Células mesenquimais estromais e Fator de crescimento derivado de plaquetas: caracterização e potencial terapêutico em lesões associadas à doença falciforme

Abstract

Osteonecrosis and leg ulcers are tissue injuries associated with microvascular complications commonly found in patients with sickle cell disease (SCD). Since these comorbidities have limited treatment options, the use of mesenchymal stromal cells or growth factors may be an effective therapeutic approach for treating osteonecrosis and chronic leg ulcers in patients with sickle cell disease, improving clinical outcomes and accelerating tissue healing.

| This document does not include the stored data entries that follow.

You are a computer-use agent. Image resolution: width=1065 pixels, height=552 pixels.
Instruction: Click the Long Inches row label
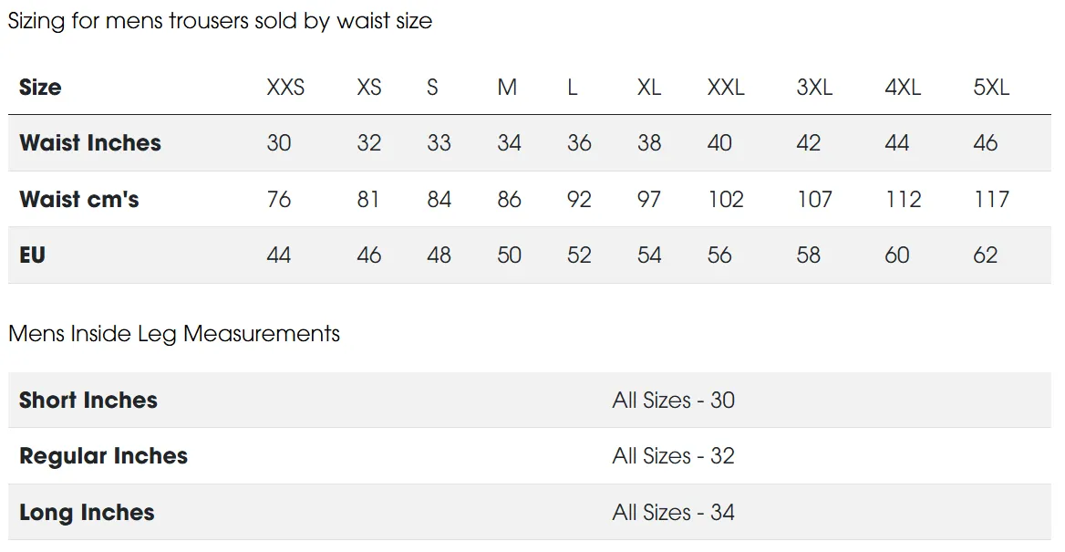point(87,513)
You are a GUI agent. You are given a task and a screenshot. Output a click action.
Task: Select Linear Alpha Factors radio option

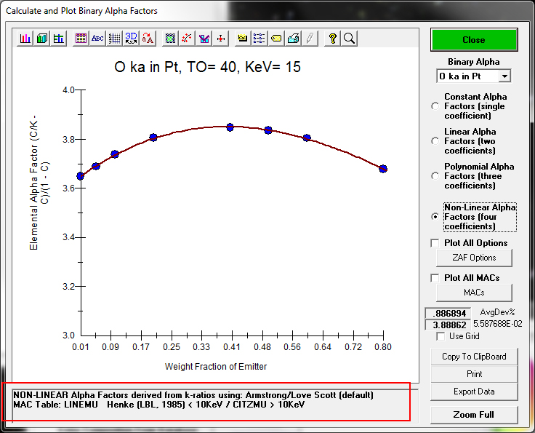(x=435, y=141)
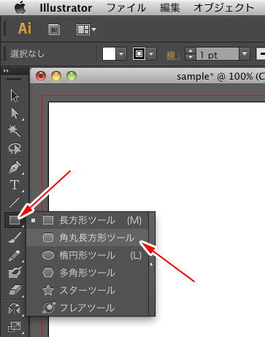Open the stroke color dropdown arrow

coord(151,53)
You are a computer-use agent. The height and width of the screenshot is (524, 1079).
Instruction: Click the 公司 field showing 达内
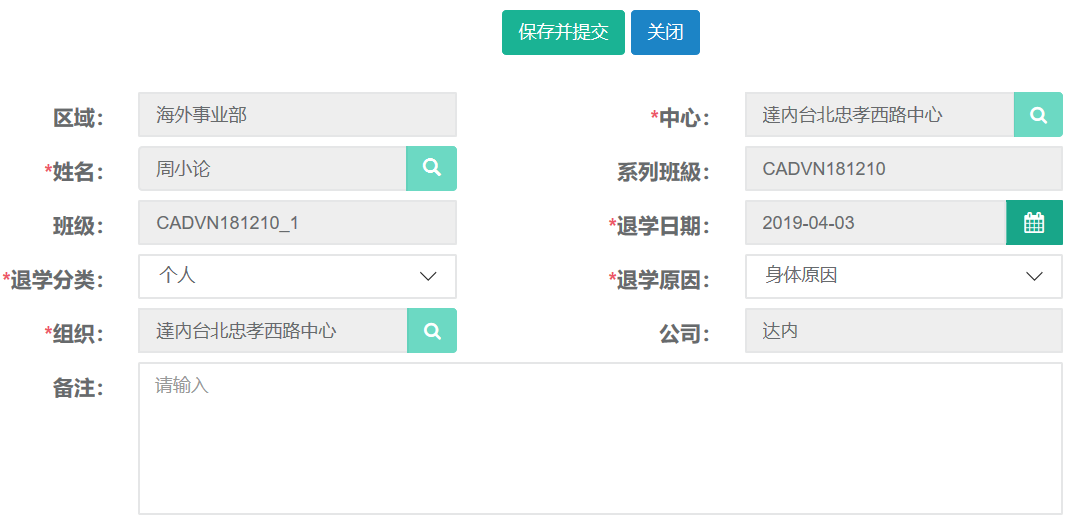903,331
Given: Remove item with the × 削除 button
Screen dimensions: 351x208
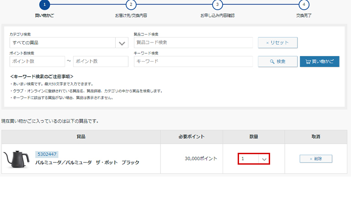Looking at the screenshot, I should [316, 159].
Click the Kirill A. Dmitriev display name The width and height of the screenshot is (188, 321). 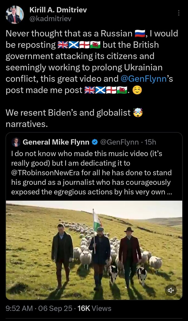point(58,10)
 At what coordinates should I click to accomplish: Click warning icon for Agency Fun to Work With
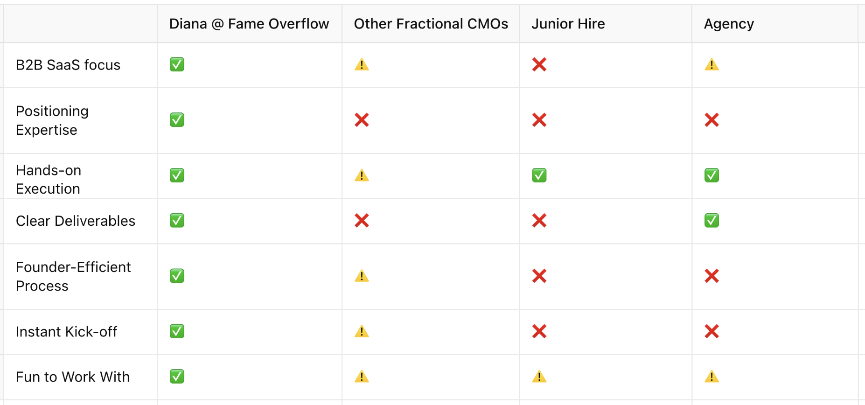coord(712,376)
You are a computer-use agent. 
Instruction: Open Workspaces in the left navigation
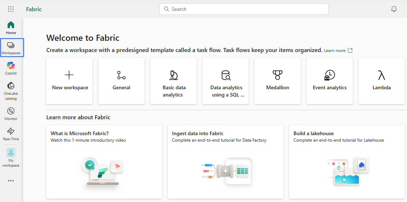(x=11, y=48)
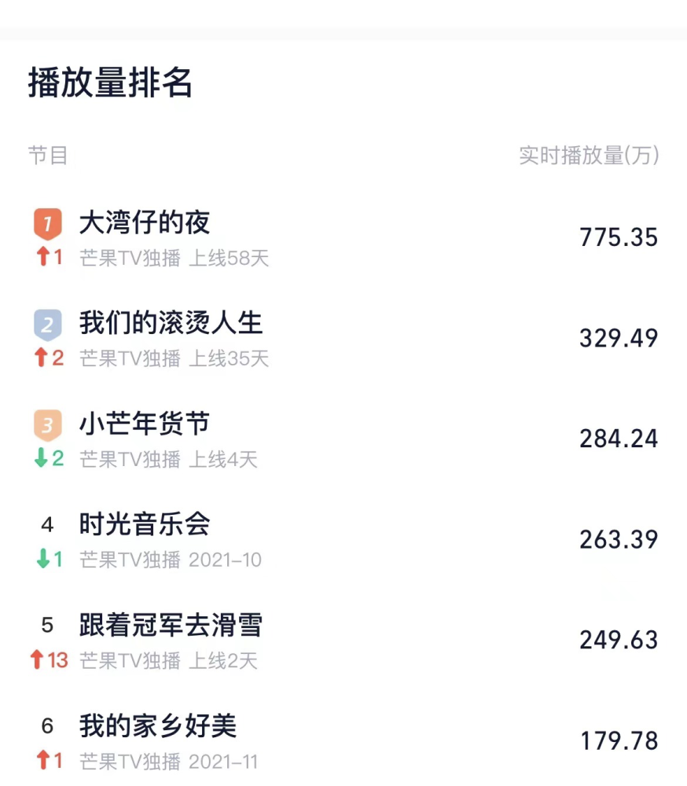Viewport: 687px width, 786px height.
Task: Click red up arrow under rank 1
Action: pos(43,256)
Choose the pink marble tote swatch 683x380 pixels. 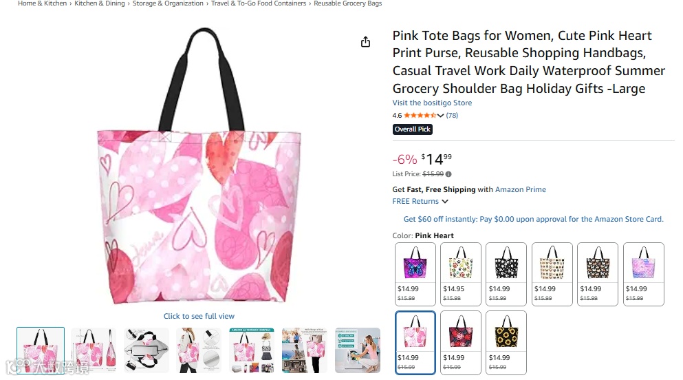point(643,274)
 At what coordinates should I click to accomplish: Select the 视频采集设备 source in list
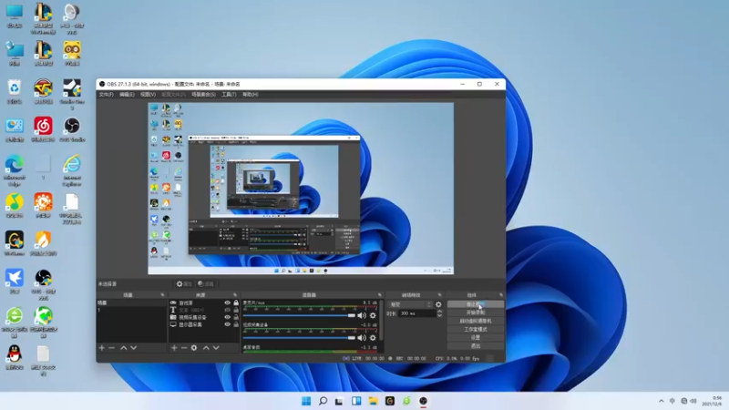coord(193,317)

This study aimed to quantify the population of mesenchymal stromal cells in bone marrow samples from patients with SCD and osteonecrosis and compare it with patients with osteoarticular complications not related to SCD, as well as to investigate the effects of human recombinant PDGF-BB (rh-PDGF) on the wound healing process in a murine model of SCD. Our first study revealed that the population of CD271+CD45-/low mesenchymal stromal cells was higher in both the total aspirate and the bone marrow mononuclear cell concentrate in patients with SCD and osteonecrosis compared to patients with osteoarticular complications not related to SCD. We demonstrated a significant correlation (r = 0.7483; p = 0.0070) between the number of CD271+CD45-/low cells and the colony-forming unit-fibroblast (CFU-F) count in vitro in samples from SCD patients. Our data revealed that the application of PDGF-BB contributed to greater wound closure on day 3 post-injury (46.71 ± 3.87%) vs (33.82 ± 2.72%) in wounds treated with PBS. Wounds treated with PDGF showed greater collagen deposition and an increase in the number of blood vessels and perivascular cells on day 3 post-injury. However, there was a higher presence of inflammatory infiltrate in PDGF-treated wounds, corroborating the elevated levels of pro-inflammatory mediators found in gene expression analyses. In conclusion, these studies demonstrate the promising potential of applying mesenchymal stromal cells and growth factors in the treatment of microvascular complications related to sickle cell disease.